Along 198th Street I walked at 1 AM, and a white-skinned man I mistook at first for an orthodox Jew, with a longish silver beard, jerked his head at me with a beaming smile in an uptown direction. I was confused. He did not resemble the men who usually accosted me. I thought he might be a maniac. We arrived, about five blocks up, at a respectable red-brick building on Briggs. His interior shocked me, in a good way, for it met, improbably, exactly my own aesthetic. In it the first thing I noticed was an ancient wooden dummy covered in linen. Everything in this large room, worn, even shabby, seemed to be made of a real material, to embody an authentic craft or style. It was untidy yet ordered. The walls of the high-ceilinged windowless room were peeling yellow or beige, perhaps calcimine paint. It might have been the house of a retired ship’s captain: bone, driftwood, beads, small sculptures.
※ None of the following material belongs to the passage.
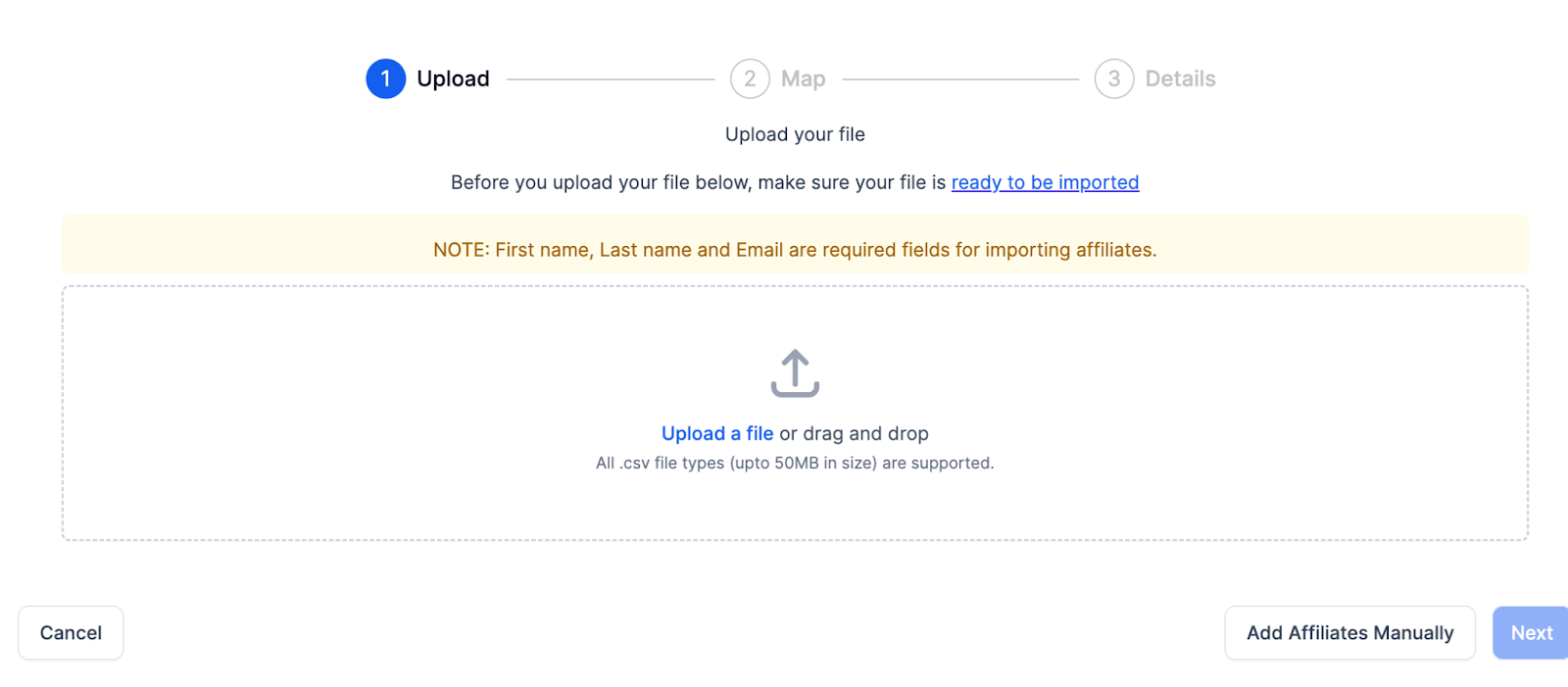The height and width of the screenshot is (687, 1568).
Task: Click the step 2 circle indicator
Action: click(x=750, y=78)
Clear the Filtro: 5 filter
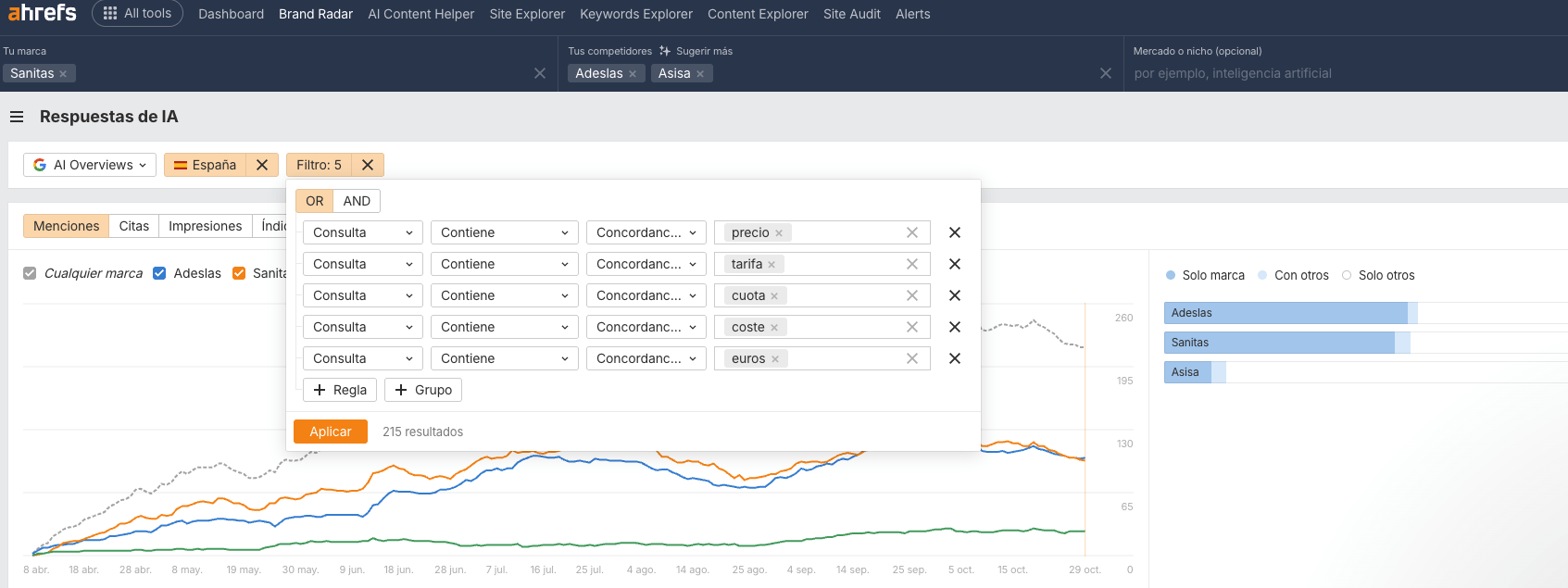Image resolution: width=1568 pixels, height=588 pixels. (368, 165)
Japanese prints, however cheap and mass-produced; documents and notes scrawled with real handwriting or typed with real type. For the third time in my life I had stumbled onto a man whose taste for humble artifacts, inflected with the patina of wear and tear the Japanese call wabi-sabi, matched mine: paper, rock, scissors.
The dummy was marked with points denoting vulnerability. Its owner practiced Tai Chi and martial arts; he could stun an opponent by tweaking his ear, he told me. Again, I was slightly afraid.
Alonso, who was Puerto Rican, spoke with no accent; at sixty he could have passed for forty. He had not a single grey hair on his head, only in his beard. He told me he was a widower, his wife, with whom he’d been together 27 years, had passed away eight years ago from asthma. They had a son together, whom visibly Alonso did not love. Recalling this now, I at first remembered the son as a stepson. Alonso hated any disruption of the intimacy he shared with his wife.
In a second room, darkened, was a mattress on the floor, of good quality I noticed. On the television Alonso played DVDs of old episodes, in black and white, of Dragnet, the Beverly Hillbillies and the Honeymooners. I love black and white, the colors of childhood. His body was soft, white, hairless powerful and bore no trace of age. He fucked me; I came. I did not care about this connection. Beyond all affinity, I cared only for the sixty dollars he gave me.
I moved in with Alonso, glad to leave Jimmy’s stinking, angry environs. This was a place of solitude and Alonso would not let me wreck it with the company of miscreants, refusing me keys, making me stay outside during an especially cold winter while he went to work as a janitor at a Bronx school at 5 AM each morning. I stood at the laundrymat, in the dark.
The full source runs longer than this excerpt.